De nouvelles recherches génétiques suggèrent que les mauvais traitements durant l’enfance et certains problèmes de sommeil partagent une connexion biologique bidirectionnelle, chacun influençant le risque de l’autre.
Publiée dans le European Journal of Psychotraumatology, l’étude a utilisé une technique appelée randomisation mendélienne (MR) pour sonder les relations causales entre les mauvais traitements durant l’enfance et six phénotypes liés au sommeil. Contrairement aux études observationnelles traditionnelles, la MR exploite les variants génétiques comme variables instrumentales, ce qui la rend bien plus résistante aux facteurs de confusion et à la causalité inverse.
Comment l’étude a fonctionné
Les chercheurs ont analysé des données récapitulatives provenant de vastes études d’association pangénomique (GWAS) d’ascendance européenne. Pour les mauvais traitements durant l’enfance, ils ont utilisé une mesure composite englobant de multiples sous-types d’abus et de négligence. Pour le sommeil, ils ont examiné six phénotypes : le chronotype (préférence matinale ou vespérale), la somnolence diurne, les symptômes d’insomnie, l’apnée du sommeil, la sieste diurne et la durée du sommeil.

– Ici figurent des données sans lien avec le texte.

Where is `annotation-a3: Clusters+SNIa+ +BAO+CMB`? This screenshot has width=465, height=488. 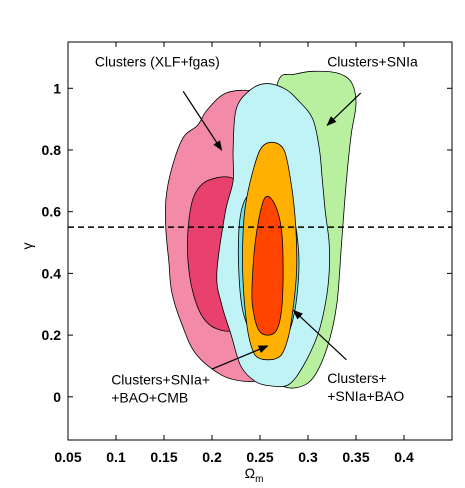 annotation-a3: Clusters+SNIa+ +BAO+CMB is located at coordinates (190, 375).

L’analyse principale a utilisé la MR pondérée par variance inverse, avec des vérifications de sensibilité via les méthodes de la médiane pondérée et de MR-Egger. Les tests multiples ont été corrigés à l’aide de la procédure de Benjamini-Hochberg.
Principaux résultats
Dans le sens direct (les mauvais traitements affectant le sommeil), la prédisposition génétique aux mauvais traitements durant l’enfance était significativement associée à trois résultats :
- Somnolence diurne (OR 1,04, IC 95 % 1,01-1,07)
- Symptômes d’insomnie (OR 1,08, IC 95 % 1,01-1,15)
- Sieste diurne (bêta 0,07, IC 95 % 0,03-0,09)
Aucun lien significatif n’a été trouvé pour le chronotype, l’apnée du sommeil ou la durée du sommeil.
Dans le sens inverse (le sommeil affectant les mauvais traitements), la prédisposition génétique à la sieste diurne et aux symptômes d’insomnie était associée à une prédisposition plus élevée aux mauvais traitements durant l’enfance. Les auteurs avertissent cependant que les résultats dans le sens inverse pourraient refléter une prédisposition génétique partagée, une corrélation gène-environnement ou des biais de déclaration plutôt qu’un effet causal direct des traits de sommeil adultes sur les expériences vécues durant l’enfance.
Ce que cela signifie
L’étude fournit certaines des preuves génétiques les plus solides à ce jour que les mauvais traitements durant l’enfance et les troubles du sommeil sont entrelacés au niveau biologique. Le signal bidirectionnel est particulièrement notable : l’adversité durant l’enfance peut perturber l’architecture du sommeil, et un mauvais sommeil peut amplifier la vulnérabilité aux mauvais traitements ou à leur signalement.
Les tailles d’effet sont modestes et les auteurs insistent sur une interprétation prudente. Mais les résultats soulignent l’importance d’évaluer la santé du sommeil chez les enfants exposés à des mauvais traitements, et de considérer les antécédents de mauvais traitements chez les patients présentant une insomnie ou une somnolence diurne excessive.